In 1998, the husband passed away. The second wife was charged with the care of her three children, and her husband’s first wife, who was elderly and infirm. With no source of income, the family was forced to live mainly off national insurance pensions.

On July 18, 2007, HaMoked contacted the humanitarian committee of the Ministry of Interior on the widow’s behalf, seeking permanent residency status. When no response arrived for 16 months, HaMoked petitioned the High Court of Justice, demanding status for the woman. HaMoked argued that the relationship between the spouses had been genuine and official and there was no doubt that the woman’s center-of-life was in Jerusalem, where she had then lived for about twenty years. HaMoked also argued that in refusing to grant the widow status, the Ministry of Interior was undermining the best interests of the children and impinging on the right to family life of both the children and their mother.

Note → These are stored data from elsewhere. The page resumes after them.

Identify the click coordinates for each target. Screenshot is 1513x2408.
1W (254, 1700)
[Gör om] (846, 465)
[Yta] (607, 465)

It was only after the petition was filed that the Ministry of Interior responded that the woman would be granted temporary stay permits so long as her children were minors. This decision effectively sentenced the woman to deportation as soon as her youngest child reached adulthood. HaMoked refused to accept this decision and argued that the arrangement proposed by the ministry provided only temporary relief for the woman’s predicament.

On February 10, 2011, the court referred the widow’s matter back to the ministry’s humanitarian committee, asking that the committee “consider the length of stay in Israel, the fact that the petitioner was a widow and the fact that all her children live in the country”. The committee reconsidered the case, but, in defiance of the court’s instructions, refused once again, disregarding the widow’s serious humanitarian circumstances. Following the refusal, the court again asked the ministry to reconsider. The court reprimanded the ministry and criticized the manner in which it ignored the court’s instructions and held fast to its unyielding position.

On November 3, 2011, seven years after HaMoked began assisting the woman, and following the court’s comments, the Ministry of Interior announced the woman’s temporary stay permits would no longer hinge on the age of her children, and so, today, when all her children have reached adulthood, she is able to stay and live with them under the same roof. HaMoked attempted to require a declaration that the woman could apply for status in future rather than remain with renewable stay permits as a condition for withdrawing the petition, but the state objected, and the court ultimately accepted its position and dismissed the petition.